Bridget (Hynes) Wynne, my great-great-grandmother, was a midwife from Co. Limerick. At least, that’s what Pat Fegan, Bridget’s granddaughter, told us, and her claims usually turn out be true. In fact, there is already ‘evidence’ she came from Limerick - Bridget even said so herself on admittance to the Grangegorman Female Prison in 1884. Now, for the first time, I may have found documentary support for the theory she was a midwife.
Although it was not unusual at the time, Bridget’s occupation, if any, was omitted from her death register. Married women were normally said to have been the wife or widow of whatever their husband did for a living, even when they worked themselves. And, Bridget’s case was no exception. When she died in 1895, her daughter Agnes reported her as the ‘wife of a shopman’ and her burial register shows she was ‘a shop assistant’s wife’. There is no mention anywhere Bridget worked outside the home.

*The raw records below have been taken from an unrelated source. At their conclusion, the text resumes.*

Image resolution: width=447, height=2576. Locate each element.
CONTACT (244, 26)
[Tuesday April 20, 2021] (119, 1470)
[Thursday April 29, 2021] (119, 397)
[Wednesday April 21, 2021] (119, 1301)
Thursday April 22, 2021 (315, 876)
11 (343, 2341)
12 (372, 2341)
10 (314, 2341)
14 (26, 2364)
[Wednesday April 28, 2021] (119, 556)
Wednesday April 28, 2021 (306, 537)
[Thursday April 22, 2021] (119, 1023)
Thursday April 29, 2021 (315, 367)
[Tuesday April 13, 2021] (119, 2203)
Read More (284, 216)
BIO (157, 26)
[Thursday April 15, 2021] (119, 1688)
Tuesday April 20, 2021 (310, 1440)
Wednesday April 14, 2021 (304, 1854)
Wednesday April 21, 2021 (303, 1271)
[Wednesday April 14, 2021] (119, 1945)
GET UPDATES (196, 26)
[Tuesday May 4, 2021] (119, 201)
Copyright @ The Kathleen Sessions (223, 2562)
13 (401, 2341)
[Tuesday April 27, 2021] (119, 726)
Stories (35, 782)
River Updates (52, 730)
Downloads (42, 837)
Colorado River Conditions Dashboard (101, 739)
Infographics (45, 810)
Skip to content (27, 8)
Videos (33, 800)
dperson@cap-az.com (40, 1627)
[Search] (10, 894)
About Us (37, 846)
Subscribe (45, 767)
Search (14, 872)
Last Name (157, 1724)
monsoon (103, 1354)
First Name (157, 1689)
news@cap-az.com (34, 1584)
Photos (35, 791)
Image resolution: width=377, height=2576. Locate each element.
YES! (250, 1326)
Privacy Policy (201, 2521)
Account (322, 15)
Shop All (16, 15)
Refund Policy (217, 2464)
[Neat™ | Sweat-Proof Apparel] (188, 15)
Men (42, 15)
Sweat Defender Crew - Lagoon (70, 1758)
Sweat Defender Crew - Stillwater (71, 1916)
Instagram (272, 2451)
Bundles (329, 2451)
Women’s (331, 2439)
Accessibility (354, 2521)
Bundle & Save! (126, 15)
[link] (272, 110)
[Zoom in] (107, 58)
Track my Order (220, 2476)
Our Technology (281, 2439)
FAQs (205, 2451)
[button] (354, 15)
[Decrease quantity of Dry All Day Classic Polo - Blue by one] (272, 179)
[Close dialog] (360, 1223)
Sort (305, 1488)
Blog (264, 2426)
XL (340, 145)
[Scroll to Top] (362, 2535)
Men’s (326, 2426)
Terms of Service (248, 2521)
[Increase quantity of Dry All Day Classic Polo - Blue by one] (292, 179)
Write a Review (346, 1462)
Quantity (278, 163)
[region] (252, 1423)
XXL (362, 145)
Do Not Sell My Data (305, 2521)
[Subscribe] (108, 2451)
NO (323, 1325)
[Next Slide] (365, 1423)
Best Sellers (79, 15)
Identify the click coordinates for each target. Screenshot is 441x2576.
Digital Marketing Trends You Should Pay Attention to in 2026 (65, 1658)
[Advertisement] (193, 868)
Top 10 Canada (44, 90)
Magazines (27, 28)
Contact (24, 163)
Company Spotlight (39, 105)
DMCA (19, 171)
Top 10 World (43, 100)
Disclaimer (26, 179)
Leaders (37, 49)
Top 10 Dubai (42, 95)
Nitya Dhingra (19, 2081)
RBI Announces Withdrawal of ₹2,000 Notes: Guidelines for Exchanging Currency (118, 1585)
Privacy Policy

This week, I was searching for the copy birth registrations of Bridget’s grandchildren. I found one for John Joseph Vaughan, the only son of John Vaughan and Margaret Wynne. Margaret was Bridget’s eldest daughter. John Joseph was born at 10 Christ Church Place in Dublin, on 25 March 1882. The following month, Bridget registered his birth, confirming she was present when he was born. She lived nearby at 4 Christ Church Place.
But it was the entry in the register immediately preceding John Joseph’s that caught my attention. Mary Anne Howard was born on 4 April 1882, the daughter of James Howard, a tailor, and Margaret Lightfoot. Mary Anne was born at 10 Christ Church Place, same as John Joseph. This house was probably a tenement building, shared by numerous unrelated families, and as far as I know, the Howards were not related to the Wynnes.
Even so, when Bridget registered the birth of her grandson, she also registered the birth of Mary Anne Howard. She claimed to have been present when Mary Anne was born as well. Does this indicate Bridget was the midwife? Well, maybe not on its own, but it's a good first step. And, it certainly suggests she was handy to have around during childbirth.